6. La privación de libertad en centro de atención especializado.
Las cuales se purgan mediante programas o centros de atención especializados, todo con la finalidad protectora, educativa y restaurativa a cargo del Estado.
Por el otro lado, no se les imponen medidas de aseguramiento privativas de la libertad si no medidas de internamiento preventivo que no podrán exceder los 4 meses y cuando son condenados, su restricción al derecho de la libertad no puede exceder 8 años.

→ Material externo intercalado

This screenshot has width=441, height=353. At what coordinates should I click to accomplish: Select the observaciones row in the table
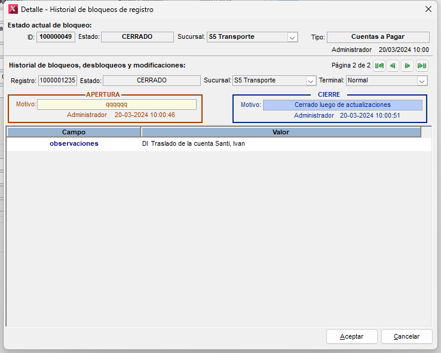tap(74, 143)
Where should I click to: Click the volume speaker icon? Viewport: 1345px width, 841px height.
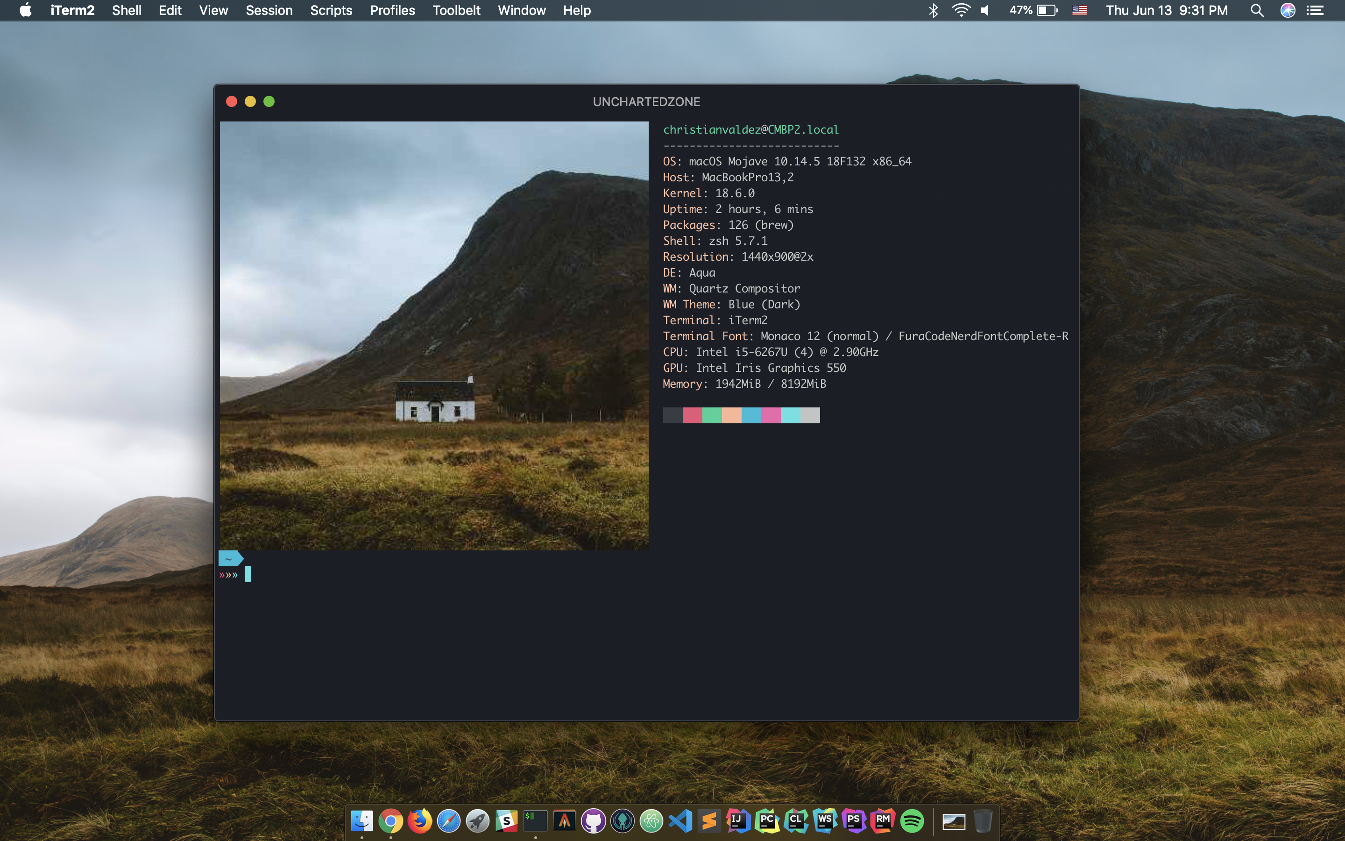pyautogui.click(x=985, y=10)
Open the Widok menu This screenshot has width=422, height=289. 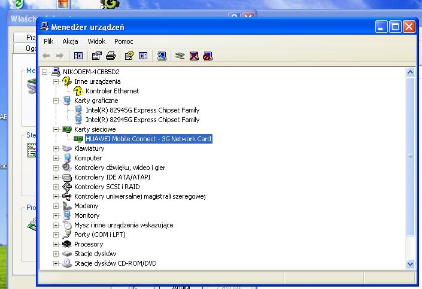tap(96, 41)
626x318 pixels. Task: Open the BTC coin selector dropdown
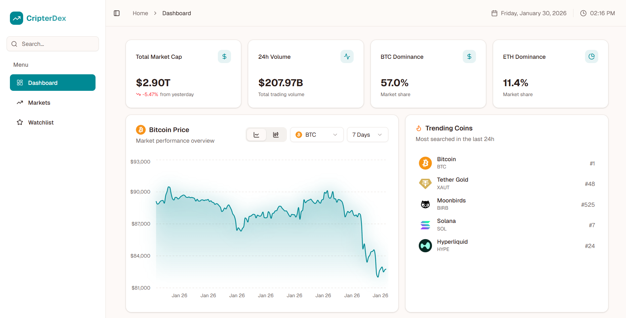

En el marco internacional aplicable a América encontramos: las Cartas de la Libertad de Estados Unidos, la Convención Americana sobre Derechos Humanos y la Carta Canadiense de los Derechos y Libertades y la Convención sobre los Derechos del Niño (ratificada por Colombia mediante le ley 12 del 91) , donde el enfoque a juicio de la ONU es garantizar que los sistemas judiciales apoyen y protejan mejor a los niños.
Cuando un menor de edad delinque es manipulado por un mayor de edad aprovechando su inmadurez psicológica como producto de factores exógenos como la pérdida de valores familiares y la desintegración por deterioro del núcleo familiar.
Esta ventaja aprovechada por muchos y, en perjuicio de otros, demuestra las debilidades del Estado para maniobrar la prevención de delitos ante la carencia de oportunidades, la alta deserción escolar, y el pobre, para no decir el nulo, protagonismo en los programas de reinserción y vigilancia social.
Hace pocos días, el país fue testigo de un acto criminal cometido por un menor contra el precandidato presidencial Miguel Uribe Turbay, donde la frialdad, la planificación y la precisión del menor deja al descubierto el alto desarrollo de la descomposición social al servicio de mayores de edad sin escrúpulos y la debilidad de la ley.